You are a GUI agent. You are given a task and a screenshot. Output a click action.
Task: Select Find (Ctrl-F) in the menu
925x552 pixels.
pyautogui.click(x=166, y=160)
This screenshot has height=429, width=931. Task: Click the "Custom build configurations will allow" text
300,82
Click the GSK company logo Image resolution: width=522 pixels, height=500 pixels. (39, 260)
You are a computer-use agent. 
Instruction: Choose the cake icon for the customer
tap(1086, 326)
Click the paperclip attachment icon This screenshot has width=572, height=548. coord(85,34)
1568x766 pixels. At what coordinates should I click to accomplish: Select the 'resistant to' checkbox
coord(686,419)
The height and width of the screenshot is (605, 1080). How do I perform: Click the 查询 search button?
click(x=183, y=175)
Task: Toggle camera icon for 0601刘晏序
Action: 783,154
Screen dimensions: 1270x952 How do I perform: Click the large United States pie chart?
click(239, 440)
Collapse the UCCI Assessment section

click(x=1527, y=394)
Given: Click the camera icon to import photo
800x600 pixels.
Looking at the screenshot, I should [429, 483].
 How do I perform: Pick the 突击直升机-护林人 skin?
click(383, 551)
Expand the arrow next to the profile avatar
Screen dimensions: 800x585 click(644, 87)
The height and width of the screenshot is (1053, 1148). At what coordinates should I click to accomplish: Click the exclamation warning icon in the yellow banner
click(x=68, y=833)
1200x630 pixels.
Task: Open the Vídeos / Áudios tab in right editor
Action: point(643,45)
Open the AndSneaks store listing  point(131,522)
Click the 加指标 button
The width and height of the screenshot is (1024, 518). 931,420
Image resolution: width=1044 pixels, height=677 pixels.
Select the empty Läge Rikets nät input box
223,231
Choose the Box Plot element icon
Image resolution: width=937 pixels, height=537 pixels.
+-------+
◆ **WHAT TO WORK ON**
Extract every line of the records from the line containing "The height and width of the screenshot is (605, 1080)." down through the line containing "click(239, 440)", both included, and copy them unchanged.

◆ **FULL RESPONSE**
The height and width of the screenshot is (605, 1080). How do I perform: Click the 查询 search button?
click(x=183, y=175)
Task: Toggle camera icon for 0601刘晏序
Action: 783,154
Screen dimensions: 1270x952 How do I perform: Click the large United States pie chart?
click(239, 440)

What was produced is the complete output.